Most of us are the sons, daughters and relatives of these veterans.
@12PTLA = By Rodney J. Jaleco

LEESBURG, Virginia. Guillermo Rumingan sat in a handsome, well-furnished office in a daughter’s home here, listening intently to a teleconference with other veterans and their supporters plotting what could be the last chapter of a historic run to push the Filipino veterans’ equity bill.
From Hawaii to California to Washington State to Virginia, they weighed their options that seemed to thin with each passing hour. After a triumphant 96-1 Senate vote to pass S-1315, which contained provisions for Filipino veterans’ equity, the bill is now stalled in the House of Representatives.
Although the 110th Congress is scheduled to run until the last week of September, veterans activists are looking at the week beginning August 4 as the last window to realize an over 60-year-old dream. If nothing happens by then, all the historic gains achieved this year will come to naught.
They had appointment with House Speaker Nancy Pelosi last week, but she had to be somewhere else so one of her staff members faced the veterans led by Eric Lachica, executive director of the Virginia-based American Coalition of Filipino Veterans.
“She wanted 290 sure votes for S-1315,” Rumingan tells ABS-CBN’s Balitang America. The veterans’ supporters on Capitol Hill wanted the House to suspend the rules and adopt the Senate version in toto that would guarantee an average $300 monthly pension to an estimated 18,000 Filipino World War II veterans in the Philippines and US. The House version, authored principally by California Congressman Bob Filner, chairman of the House veterans’ affairs committee, provided for a higher $900 pension but even its most ardent advocates admit this had little chance of passing, and if it did, would likely get vetoed anyway.
By the veterans’ reckoning they only have 244 bipartisan votes. With just two weeks left, many of them are growing desperate. “We’ll take the gamble,” one supporter said at the teleconference.
But all that depends on whether Pelosi will go along with the gambit. Despite repeated assurances – the last during a meeting with President Arroyo in Washington DC last month – she has refused to put S-1315 on the floor. Many veterans are perplexed.

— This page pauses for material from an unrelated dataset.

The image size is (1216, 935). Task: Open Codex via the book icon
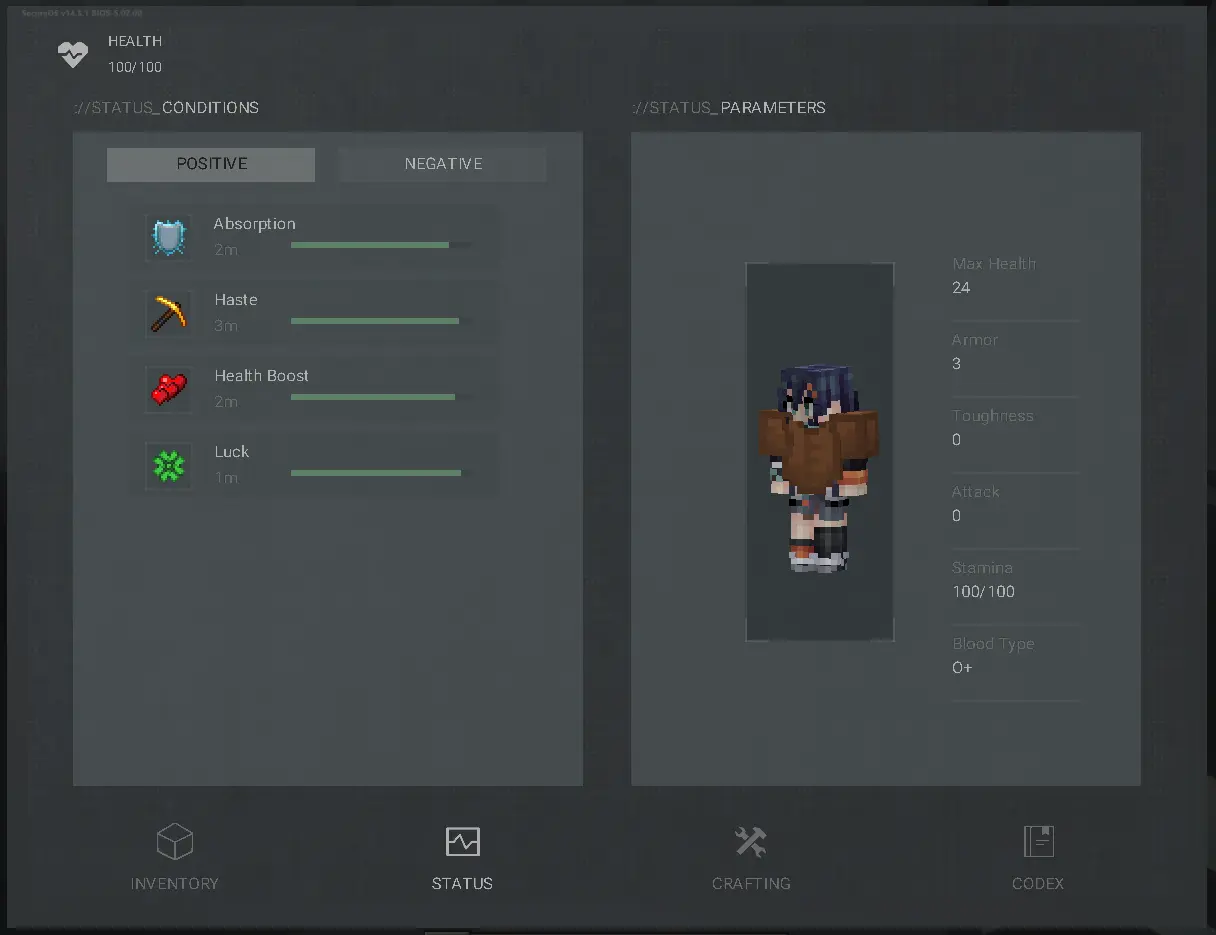click(x=1039, y=841)
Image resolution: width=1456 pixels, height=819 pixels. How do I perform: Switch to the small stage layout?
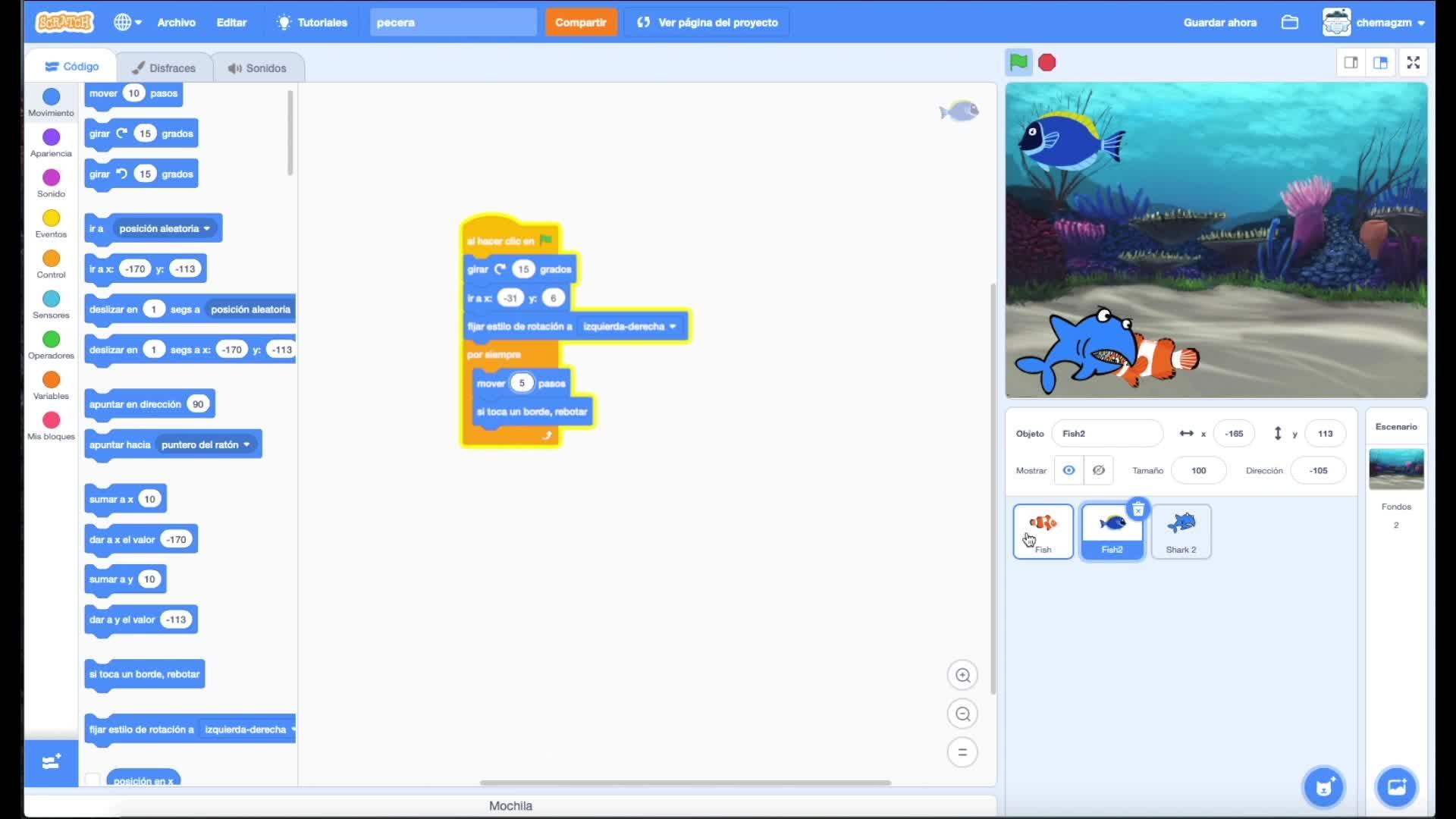click(1351, 62)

“She’s supported us since 1990,” Rumingan disclosed. “She was a perennial co-author (of the equity bill), a main supporter in our quest for equity and justice for Filipino veterans. I wonder now that she is the Speaker, when she has the power, why doesn’t she do it now?” he averred.
One explanation perhaps is that S-1315 also carries wide-ranging benefits for most American veterans, including those coming home from Iraq and Afghanistan. Rumingan noted that Pelosi “does not want to lose”. Pelosi comes from California, which has the biggest veteran population in the US.
The equity provisions for Filipino veterans in the Philippines remain a contentious issue. The American Legion, a highly influential veterans’ organization and erstwhile supporter of Filipino veterans rights, opposes S-1315’s equity provisions because they believe it will divert additional benefits to veterans in the Philippines that should otherwise have been spent for them.
Former Congressman Ben Gillman, who’s actively lobbying for the equity bill, has signaled that it’s crucial they raise the plight of aging Filipino veterans – most in their 80s and 90s – to national attention again. At the teleconference, they discussed “dramatic action” that ranged from starting an “honor roll call” of Filipino veterans who have died waiting for equity at the World War II Memorial in Washington DC to protest marches in front of the White House.